Redésinformation, suite et fin

Affaire rondement menée que celle de la reprise en main de l’information sur internet. En quelques semaines, tout est allé très vite. Le Monde nous a sorti le Decodex, Facebook a mis en place en douce un système analogue à celui que j’imaginais dans mon dernier article, et le Decodex lui-même a déjà eu le temps de se décrédibiliser tout seul (voici comment).

Je suis assez surpris de l’indifférence générale dans laquelle se joue cette partition, qui marque pourtant une rupture complète avec les grands principes de liberté-égalité du net en vigueur jusqu’ici. Est-ce peut-être une lubie personnelle ? Je me le demande tant personne n’en fait un sujet, ni parmi les gens autour de moi, ni dans les médias qui auraient pourtant là l’occasion, en se saisissant de la cause, de se racheter une réputation intègre à moindre frais.

Pas grand-chose à ajouter sur le sujet sinon cette conclusion : ce qui au fond est combattu à travers les « fake news », ce n’est pas la fausseté en elle-même, qui égarerait les opinions, c’est la disparité des interprétations. Vrai ou faux, ce dont un pouvoir a besoin c’est d’un niveau d’information relativement homogène parmi sa population. Que chacun vive à peu près les choses de la même façon. C’est comme cela qu’il peut, le moment venu, la mobiliser autour de ses projets. Internet génère au contraire un communautarisme des consciences, des ghettos d’opinion nourris et entretenus par les bulles interprétatives dans lesquelles chacun peut s’enfermer.
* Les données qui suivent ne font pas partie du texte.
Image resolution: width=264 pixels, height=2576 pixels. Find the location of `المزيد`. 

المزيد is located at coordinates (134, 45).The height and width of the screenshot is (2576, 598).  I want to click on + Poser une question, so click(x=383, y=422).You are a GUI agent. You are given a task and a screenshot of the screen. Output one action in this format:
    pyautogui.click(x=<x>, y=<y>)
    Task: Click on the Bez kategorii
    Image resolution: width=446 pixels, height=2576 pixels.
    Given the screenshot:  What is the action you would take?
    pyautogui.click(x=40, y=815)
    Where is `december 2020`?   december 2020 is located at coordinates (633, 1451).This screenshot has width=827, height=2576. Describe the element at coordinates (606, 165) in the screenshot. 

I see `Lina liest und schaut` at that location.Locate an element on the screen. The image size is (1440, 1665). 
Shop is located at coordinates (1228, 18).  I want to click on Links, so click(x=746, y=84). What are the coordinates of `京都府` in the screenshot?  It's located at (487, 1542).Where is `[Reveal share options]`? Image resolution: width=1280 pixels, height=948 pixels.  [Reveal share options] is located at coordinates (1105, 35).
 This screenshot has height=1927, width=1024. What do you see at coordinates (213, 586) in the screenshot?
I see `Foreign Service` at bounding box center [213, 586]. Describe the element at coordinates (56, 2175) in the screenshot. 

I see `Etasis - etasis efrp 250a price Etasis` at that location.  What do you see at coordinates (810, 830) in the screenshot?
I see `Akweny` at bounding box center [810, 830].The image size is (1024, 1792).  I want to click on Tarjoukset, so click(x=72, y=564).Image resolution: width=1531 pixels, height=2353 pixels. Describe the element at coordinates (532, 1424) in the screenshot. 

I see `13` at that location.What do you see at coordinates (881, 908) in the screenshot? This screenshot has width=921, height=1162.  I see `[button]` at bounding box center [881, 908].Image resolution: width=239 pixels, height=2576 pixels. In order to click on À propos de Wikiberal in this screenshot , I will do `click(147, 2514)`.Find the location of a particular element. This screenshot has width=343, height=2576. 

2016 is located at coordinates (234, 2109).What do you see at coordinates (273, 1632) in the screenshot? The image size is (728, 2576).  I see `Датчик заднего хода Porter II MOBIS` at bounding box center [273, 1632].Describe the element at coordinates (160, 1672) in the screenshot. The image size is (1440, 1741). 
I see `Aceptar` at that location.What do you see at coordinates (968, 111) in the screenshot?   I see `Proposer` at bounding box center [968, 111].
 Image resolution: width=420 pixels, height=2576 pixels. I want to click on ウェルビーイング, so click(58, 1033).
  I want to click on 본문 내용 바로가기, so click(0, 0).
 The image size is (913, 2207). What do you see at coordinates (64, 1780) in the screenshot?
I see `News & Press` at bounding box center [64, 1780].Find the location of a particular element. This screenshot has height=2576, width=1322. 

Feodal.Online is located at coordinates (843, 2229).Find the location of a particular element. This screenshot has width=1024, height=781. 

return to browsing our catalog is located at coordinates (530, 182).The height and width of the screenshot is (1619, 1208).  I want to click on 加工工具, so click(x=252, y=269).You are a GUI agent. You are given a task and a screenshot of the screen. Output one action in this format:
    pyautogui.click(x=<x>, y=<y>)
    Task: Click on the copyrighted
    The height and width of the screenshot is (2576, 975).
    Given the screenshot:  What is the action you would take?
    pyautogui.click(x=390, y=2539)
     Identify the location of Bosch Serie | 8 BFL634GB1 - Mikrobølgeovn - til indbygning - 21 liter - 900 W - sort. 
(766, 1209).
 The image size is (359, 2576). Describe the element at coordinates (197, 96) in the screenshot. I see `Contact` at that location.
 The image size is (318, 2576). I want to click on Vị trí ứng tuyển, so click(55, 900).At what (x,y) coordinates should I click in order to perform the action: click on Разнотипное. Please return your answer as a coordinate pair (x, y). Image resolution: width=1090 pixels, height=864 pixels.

Dans ces bulles ne fermentent pas nécessairement l’erreur ou le mensonge, mais des appréciations trop différentes les unes des autres. C’est ainsi que l’on se découvre par exemple des jeunes de banlieues qui « ne sont pas Charlie » ou qui, bien que pleinement Français, épousent la cause de l’ennemi.

On se rappellera qu’en 1917, mutineries et désobéissance sont survenues à l’occasion de la révolution russe, dont la réfraction sur les événements ont donné à certains soldats une perception changée des buts de la guerre qu’ils menaient.

Il est néanmoins assez comique de voir ceux qui sont pour la libre circulation de tout ce que vous voulez entraver celle de l’information. Eux qui jusque là n’avaient comme crainte que le « repli sur soi » s’évertuent à présent à filtrer les interprétations venues d’ailleurs et à reconstruire une bulle informative clean et « nationale ».